Venticinque tra gruppi per i diritti umani e organizzazioni umanitarie presenti nella Striscia di Gaza – tra cui Amnesty international, Action Aid, Oxfam, Associazione delle Ong italiane, Terre des Hommes – ribadiscono oggi che “l’unico modo per rispondere alla crisi umanitaria senza precedenti è assicurare un cessate il fuoco immediato e permanente e l’accesso via terra completo, in sicurezza e privo di ostacoli degli aiuti umanitari”. “Gli Stati non possono trincerarsi dietro gli aiuti paracadutati e ai tentativi di aprire un corridoio marittimo per dare l’illusione che stiano facendo abbastanza per venire incontro ai bisogni della popolazione della Striscia di Gaza – sottolineano -. La loro primaria responsabilità è quella di prevenire crimini di atrocità, avviando e applicando pressioni politiche efficaci per porre fine agli incessanti bombardamenti e alle limitazioni che impediscono la fornitura, in condizioni di sicurezza, degli aiuti umanitari”. Da mesi, nella Striscia di Gaza, ogni singola persona sta lottando contro la fame: si tratta, secondo la Classificazione integrata della sicurezza alimentare e della fase nutrizionale, della più grande proporzione di popolazione in crisi di sicurezza alimentare. “Da mesi, le famiglie sono costrette a bere acqua insalubre e a trascorrere giorni senza mangiare – denunciano le organizzazioni -. Il sistema sanitario è completamente collassato, mentre le epidemie proliferano e le persone continuano a subire gravi ferite a causa dei bombardamenti. Almeno 20 bambini sono morti per grave malnutrizione, disidratazione e malattie relative. Ogni giorno si assiste all’accelerazione della mancanza di cibo e di acqua e al peggioramento della situazione sanitaria. Se le autorità israeliane continueranno a impedire l’accesso agli aiuti umanitari, altre persone moriranno di fame e di malattie. Le Nazioni Unite hanno ammonito che la carestia si approssima”.

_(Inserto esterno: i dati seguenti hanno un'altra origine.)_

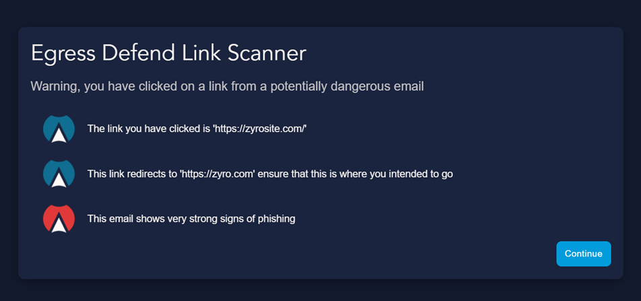Click the blue Egress icon beside clicked link

coord(59,129)
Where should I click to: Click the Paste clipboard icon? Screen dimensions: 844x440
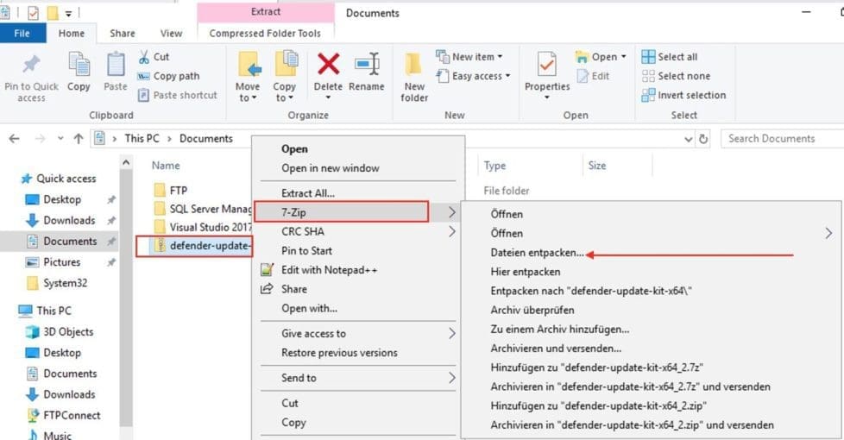116,66
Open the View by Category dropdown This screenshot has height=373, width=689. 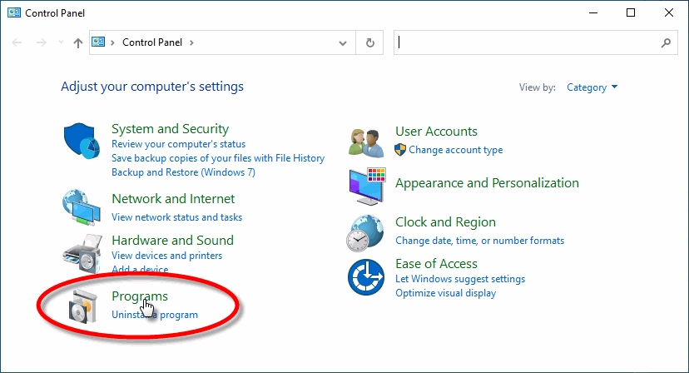(x=592, y=87)
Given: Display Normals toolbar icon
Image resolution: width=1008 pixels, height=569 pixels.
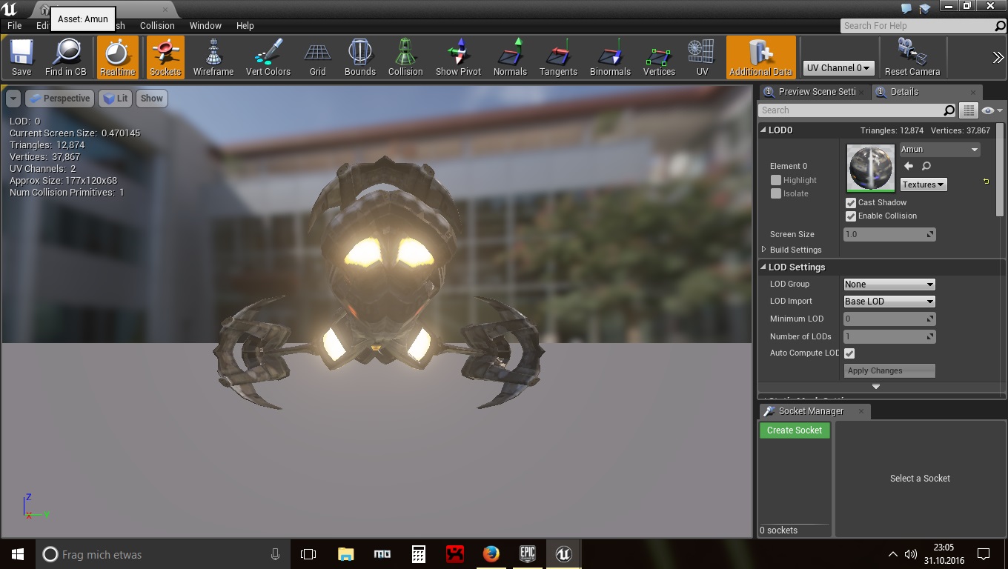Looking at the screenshot, I should click(x=510, y=57).
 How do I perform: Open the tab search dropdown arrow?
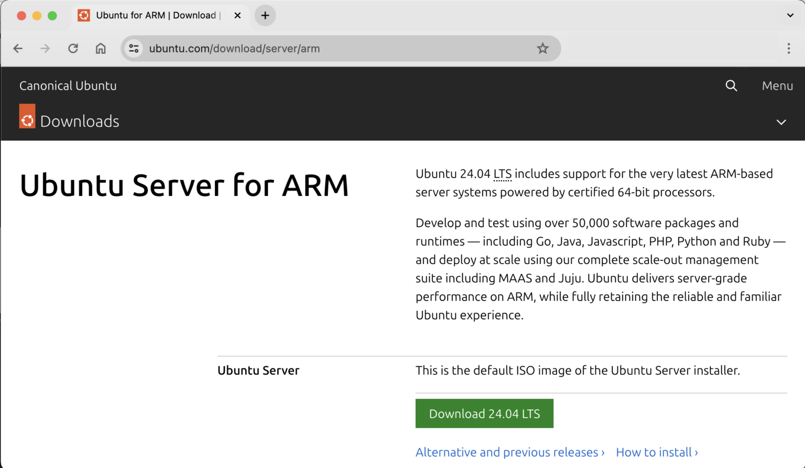(790, 15)
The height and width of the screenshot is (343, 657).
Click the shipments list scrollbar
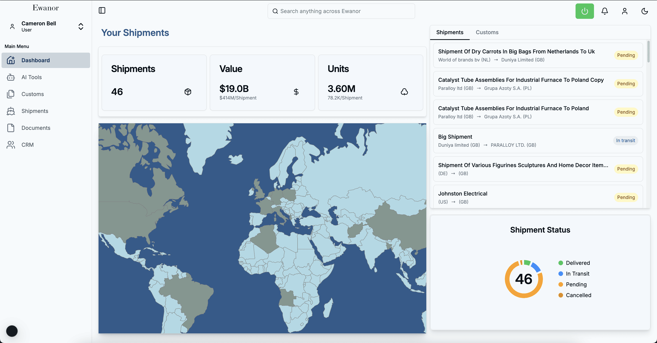point(648,52)
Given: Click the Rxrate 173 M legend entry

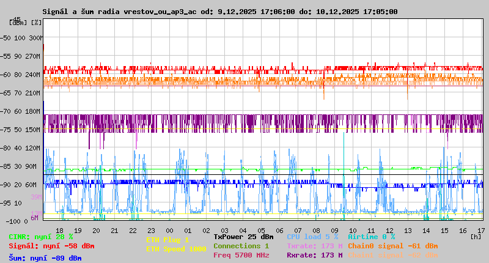Looking at the screenshot, I should point(314,255).
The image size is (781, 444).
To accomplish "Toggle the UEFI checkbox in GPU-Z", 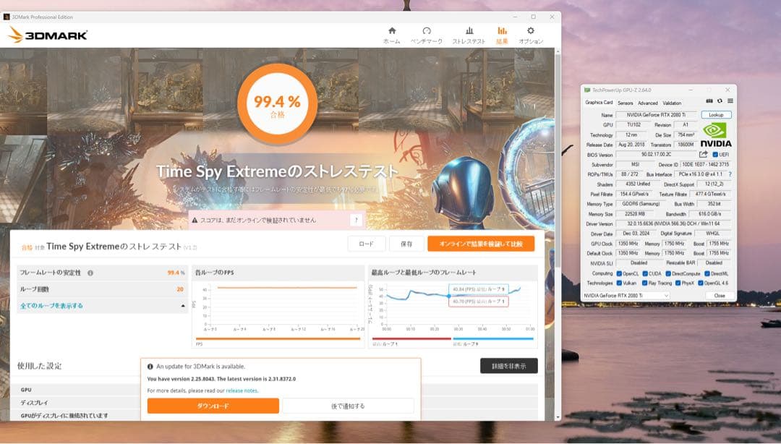I will point(714,155).
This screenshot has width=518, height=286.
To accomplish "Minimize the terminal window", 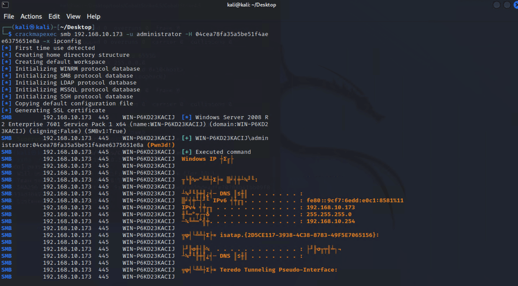I will click(x=496, y=5).
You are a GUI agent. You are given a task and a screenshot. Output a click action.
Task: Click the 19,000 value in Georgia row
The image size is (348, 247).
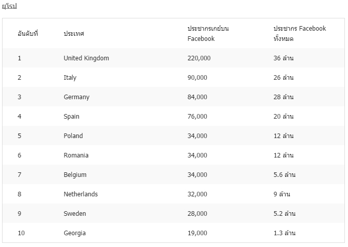(x=198, y=233)
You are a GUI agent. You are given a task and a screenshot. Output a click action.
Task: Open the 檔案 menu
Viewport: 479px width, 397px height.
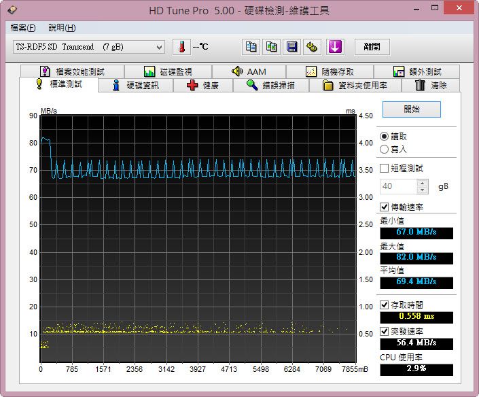(22, 28)
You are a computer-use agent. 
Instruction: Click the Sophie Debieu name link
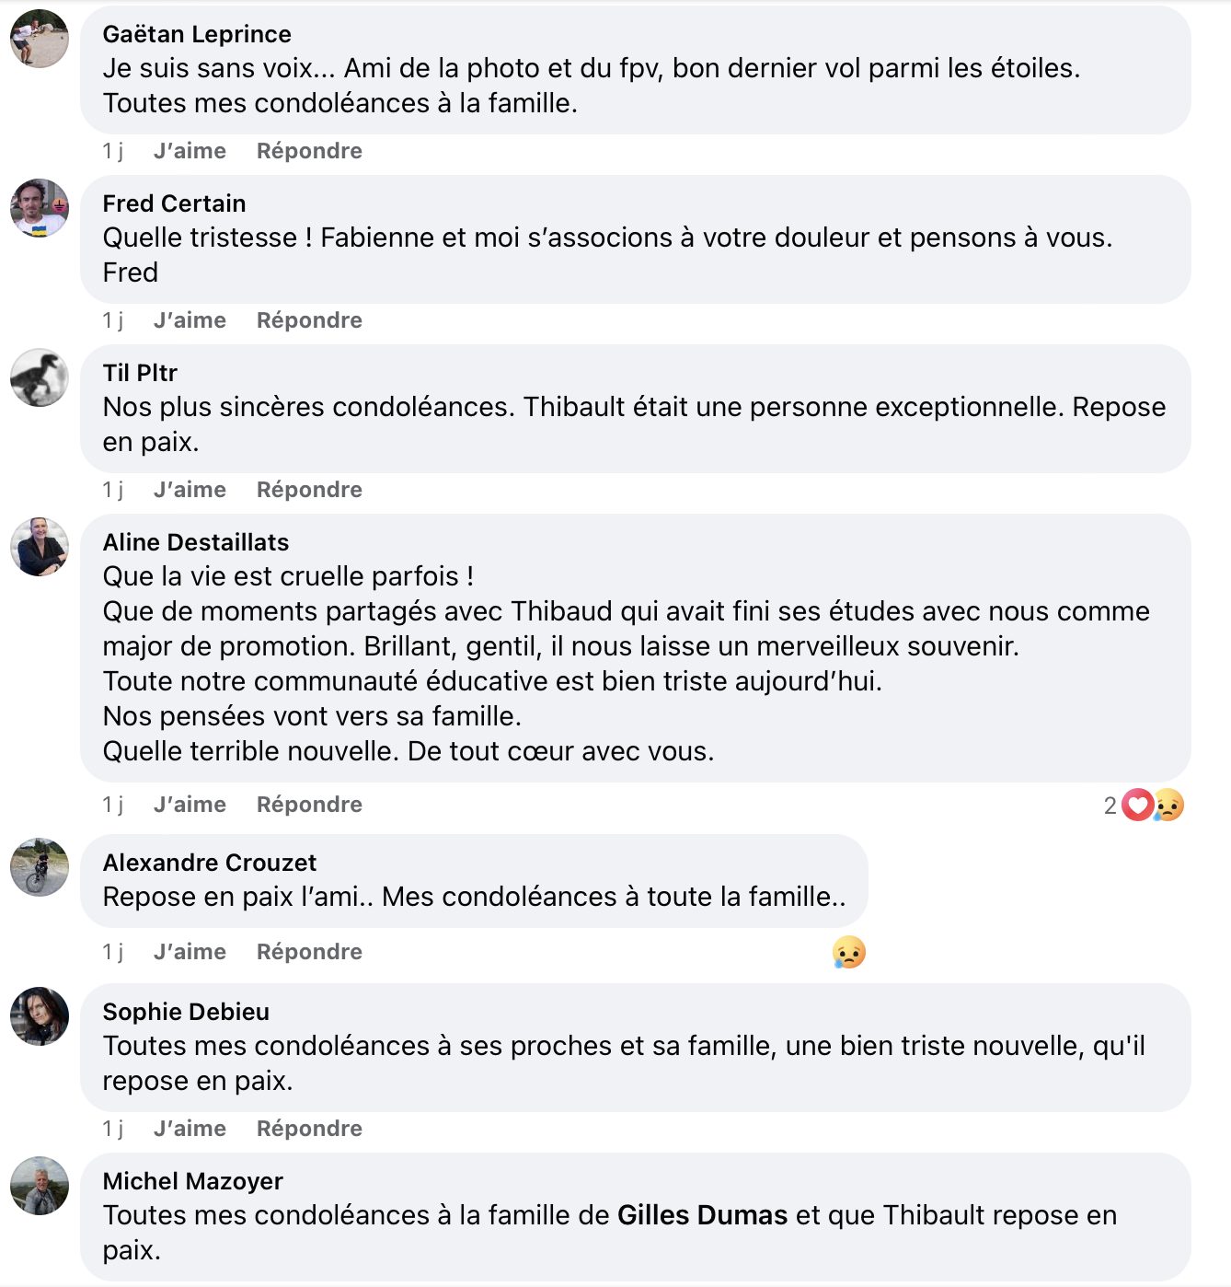pyautogui.click(x=186, y=1012)

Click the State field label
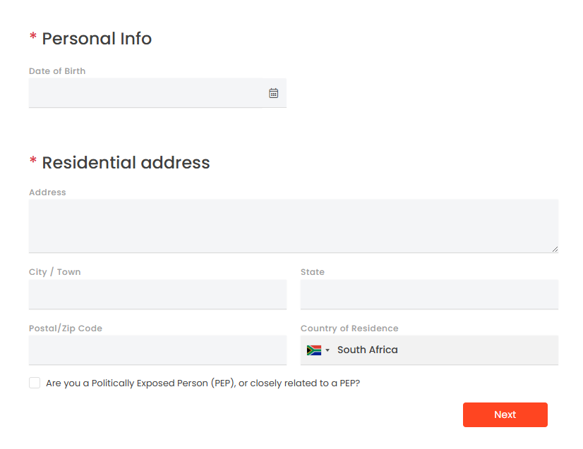point(312,272)
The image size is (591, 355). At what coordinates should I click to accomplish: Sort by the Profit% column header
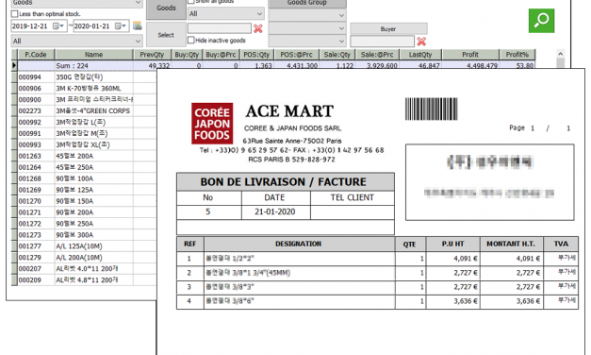pos(517,55)

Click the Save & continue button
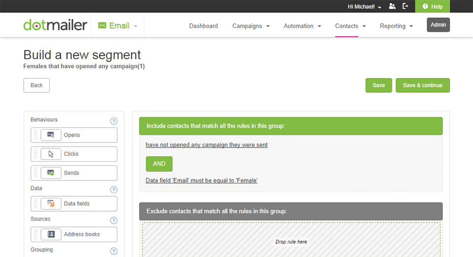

Rispetto ai lanci di aiuti dal cielo, gli esperti del settore umanitario hanno precisato che “questa modalità da sola non basta in alcun modo a venire incontro agli enormi bisogni umanitari: due milioni e 300.000 persone che vivono in condizioni estreme di sopravvivenza non possono essere alimentate dal cielo”. “I lanci di aiuti via paracadute non possono fornire la quantità di aiuti che può essere trasportata via terra – precisano -. Un convoglio di cinque camion può portare 100 tonnellate di assistenza salvavita mentre i lanci dal cielo possono portarne ogni volta poche tonnellate. Questa modalità è inoltre assai pericolosa per le vite dei civili in cerca di aiuti: almeno cinque persone sono morte colpite da casse di aiuti in caduta libera”. Le 25 organizzazioni puntualizzano che “l’assistenza umanitaria non può essere improvvisata: dev’essere fornita da professionisti esperti nell’organizzazione della distribuzione e nella fornitura diretta di servizi salvavita”: “Ogni aiuto umanitario che arriva a Gaza è benvenuto, ma quelli via cielo o via mare devono essere visti come complementari a quelli via terra e non un sostituto”. Fanno inoltre notare che alcuni degli Stati che hanno recentemente lanciato aiuti via paracadute “stanno anche fornendo armi a Israele: è il caso, in particolare, di Stati Uniti, Regno Unito e Francia”.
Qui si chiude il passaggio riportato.